Frisbie Memorial Hospital President Al Felgar is fighting Anthem Blue Cross and Blue Shield’s decision to exclude his hospital and about 80 of the hospital’s physicians from its new provider network. He said Thursday he was prepared to sue if the insurance department denied his request for a hearing, but Deputy Insurance Commissioner Alex Feldvebel said Felgar will get a hearing. He noted, however, that New Hampshire law does not require all providers to be included in the network, and he emphasized that the state doesn’t regulate the contracting process.
The public hearing will focus on explaining the state’s network adequacy standards, Feldvebel said. Felgar also wants access to Anthem’s records about the process used to determine who participates in the network.
“The state had a responsibility on the biggest health reform bill ever passed in this country to have an open process,” Felgar said. “Nobody’s taking responsibility. The feds point to the state and the state points to the feds. This is unacceptable.”
Anthem is the only New Hampshire insurance company participating in the new online insurance markets required under President Barack Obama’s health care overhaul law. The new network will include 74 percent of the state’s primary care providers, 85 percent of specialists and 16 of the state’s 26 acute-care hospitals.
Anthem officials have said the main driver in selecting providers was geography — more than 90 percent of the plans’ potential customers live within 20 miles of a network hospital, though under the law, that distance could’ve been twice as far and still considered adequate.
Including all hospitals would have made it impossible to keep premiums low, Anthem president Lisa Guertin told lawmakers in September. Network hospitals agreed to reimbursement rate concessions in exchange for the promise of a certain volume of patients, she said. Without those concessions, premiums would about 30 percent higher, she said.

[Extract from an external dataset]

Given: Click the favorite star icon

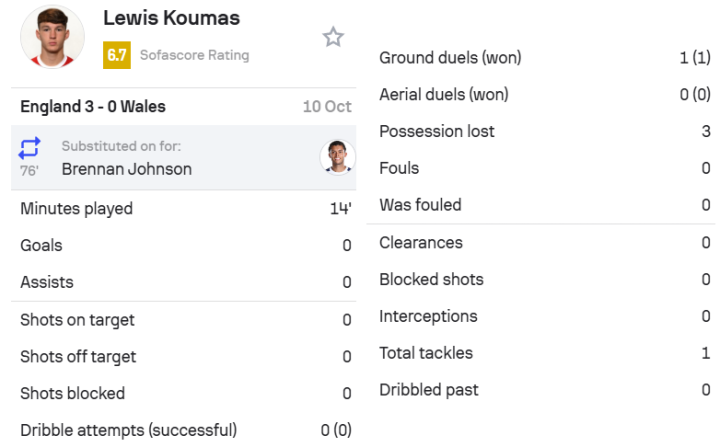Looking at the screenshot, I should point(333,37).
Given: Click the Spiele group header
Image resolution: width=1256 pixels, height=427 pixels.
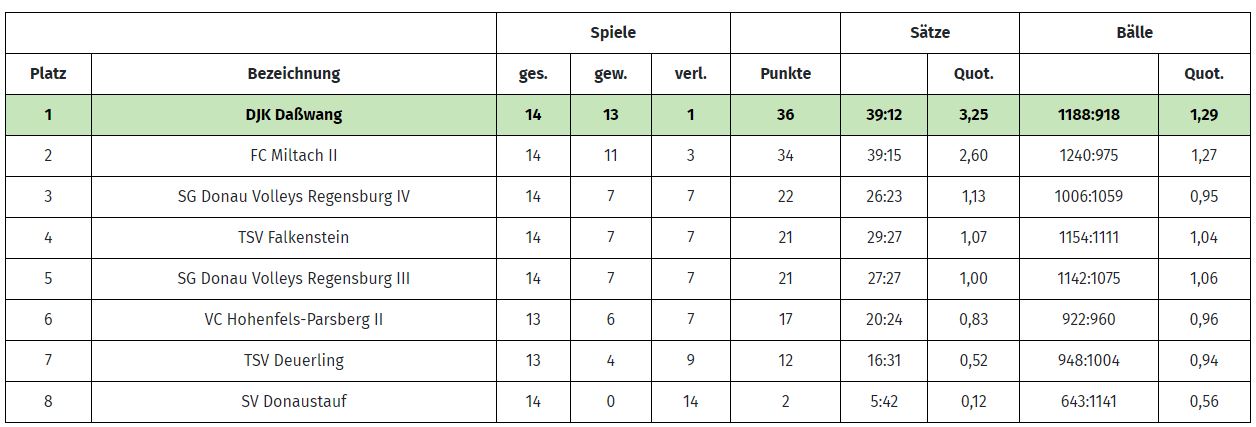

But Felgar argues that all hospitals should have been given an opportunity to participate. He cited a federal government report that compared what hospitals charge for a range of services and procedures and found that Frisbie charged less than its area competitors, and a separate study that gave it high marks on quality.
“I’m quite baffled why the low-cost provider, and a high-quality producer, is not even invited to sit down and negotiate with Anthem on this very important subject,” he said. “I want to know what’s going on. I want a chance to get in the game.”
While it’s unclear how much business Frisbie stands to lose, Felgar said it treats about 7,000 uninsured patients who would have to seek care elsewhere if they purchase insurance through the new marketplace. Many of them rely on public transportation to get to medical appointments, he said.
“We’re a working-class community,” he said. “This is going to be a hardship.”
Insurance Commissioner Roger Sevigny has said that the department’s authority is limited to deciding whether a network complies with the state’s network adequacy laws, and in this case, Anthem met the requirements.